UKRAINE: A PROSPECTIVE BRIDE AGAIN?
The main problem of the Ukrainian powers-that-be is sincerity and consistency, especially when it is as easy to accuse someone of “betraying national interests” as it is to blow your nose. At least President Yushchenko looks both sincere and consistent when he sides completely with Saakashvili and calls for Ukraine’s accession to NATO. Still, his behavior also clearly shows his personal interest and hopes that Washington will support his re-election.
Prime Minister Yulia Tymoshenko is demonstrating a balanced approach to events, although it is not so easy to forget her article “Containing Russia,” which was published in the US journal Foreign Affairs in May 2007. This piece was full of cliches, so pleasing to the ears of American neocons, about Russia’s imperial ambitions inherited from the Soviet Union and plans to conquer its neighbors.
Meanwhile, on the heels of the Russian parliament’s decision, Ukraine’s opposition leader Viktor Yanukovych called for recognizing the independence of Abkhazia and South Ossetia, while fellow party member Raisa Bohatyriova is now in Washington on an official invitation to attend the Democratic Party convention. It is clear that the reason why she left her Kyiv office for a week was not just so that she could observe a showy and utterly empty extravaganza. It may well be that she is playing the role of intermediary between Kyiv and Washington in order to implement a year-old plan to forge a coalition between Our Ukraine and the Party of Regions. (Some sources reported a year ago that Washington had offered to open its stock markets to Rinat Akhmetov in exchange for this broad coalition.)
US Vice-president Dick Cheney is expected to arrive in Kyiv in early September with some concrete proposals in hand. The scenario is very interesting: President Yushchenko wants to make a 30-minute-long extraordinary appearance in parliament on Sept. 2, and Cheney arrives the next day.
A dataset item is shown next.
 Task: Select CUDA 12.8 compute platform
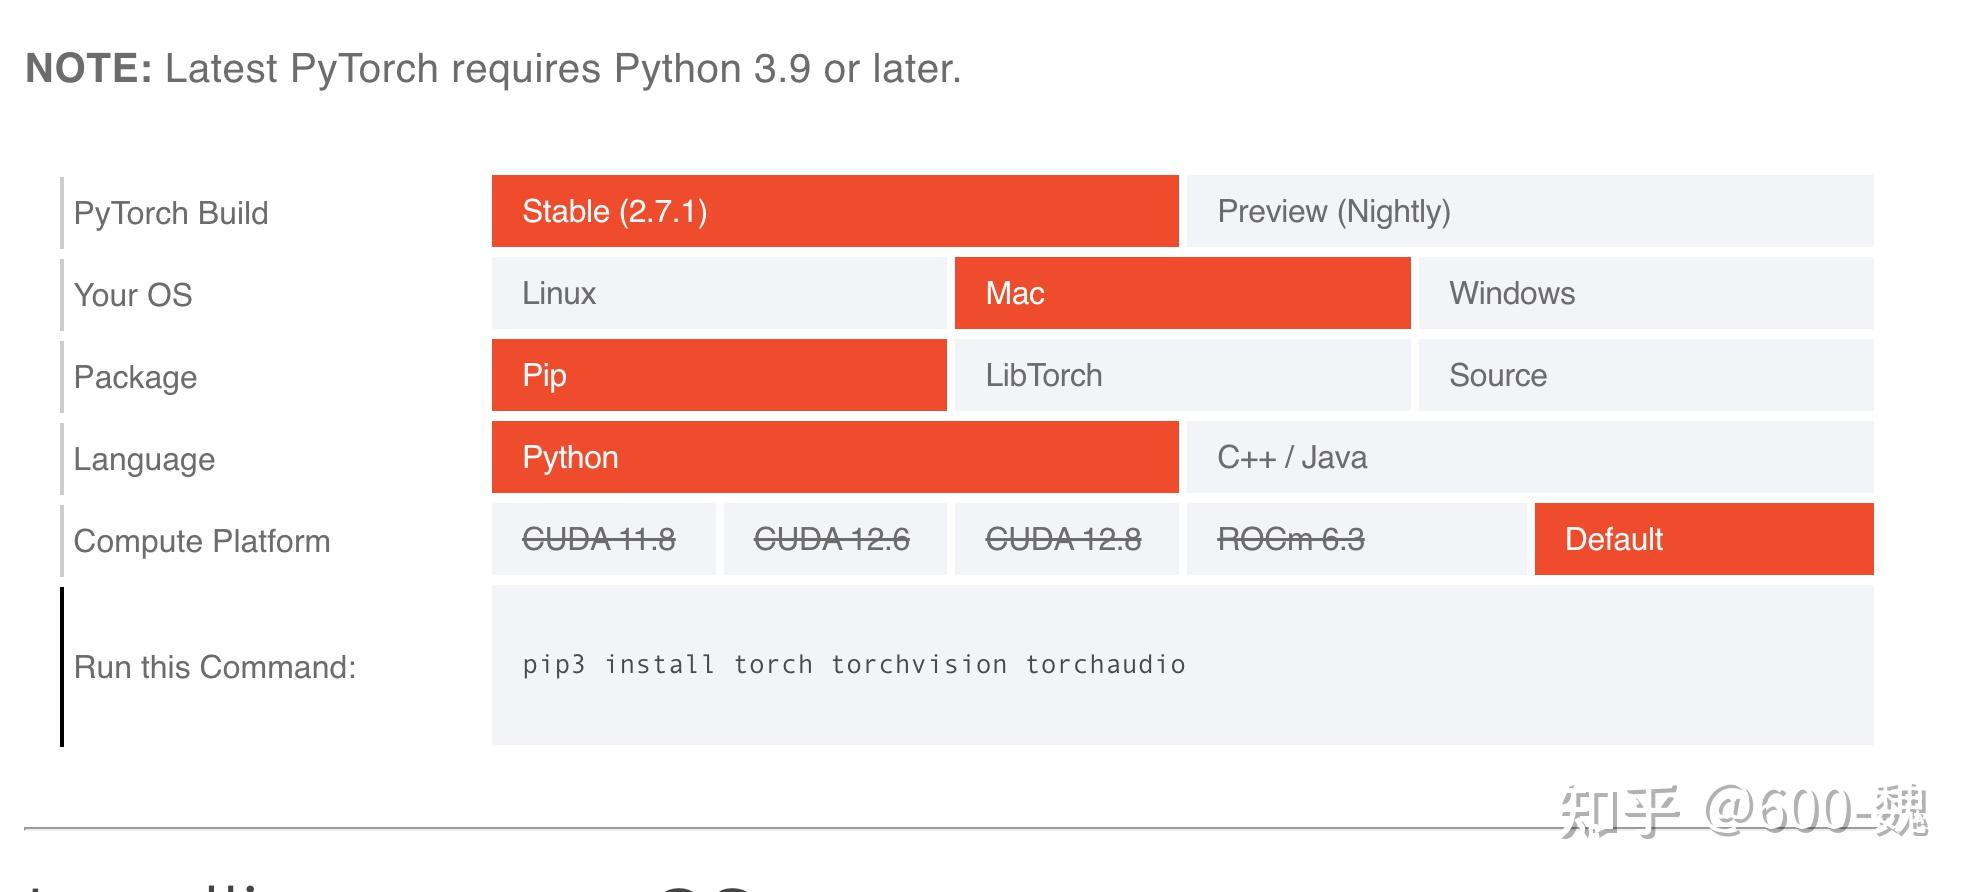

As for the EU summit on Sept. 1, owing to the above-mentioned confusion and lack of time, the participants of this gathering are unlikely to approve a decision that analysts have long been suggesting: to switch to “passive aggression in the East” – by means of commercial, investment, political, diplomatic, and institutional sanctions or, to put it simply, through money and visa-free treatment. Even Zbigniew Brzezinski (now Obama’s adviser) suggested the other day tempting Ukraine with EU admission negotiations rather than with NATO membership prospects, at the same time assuring Russia that one day it too will be invited.
SANCTIONS
France’s foreign minister Bernard Kouchner said last Friday that the European Union may impose sanctions against Russia on Sept. 1 at the EU summit in Brussels. There are two tentative draft resolutions: a mild one chiefly lobbied by Italy and a very tough one, on which Poland insists. The mild draft contains a demand for the withdrawal of Russian troops from Georgian territory, including Poti and the buffer zones that were established recently by the Russian General Staff. According to this document, the EU will demand that Russia guarantee that its current pattern of behavior with respect to Georgia will not be applied to other countries.
The tough draft is about imposing financial and economic sanctions. The European Union may advise big business to reduce its investments in Russia and pronounce the Russian market unstable and full of risks. Another proposal is to introduce restrictions on certain goods imported from Russia (steel, aluminum, fertilizers). In addition, the EU may advise European banks not to re-credit Russian banks and companies.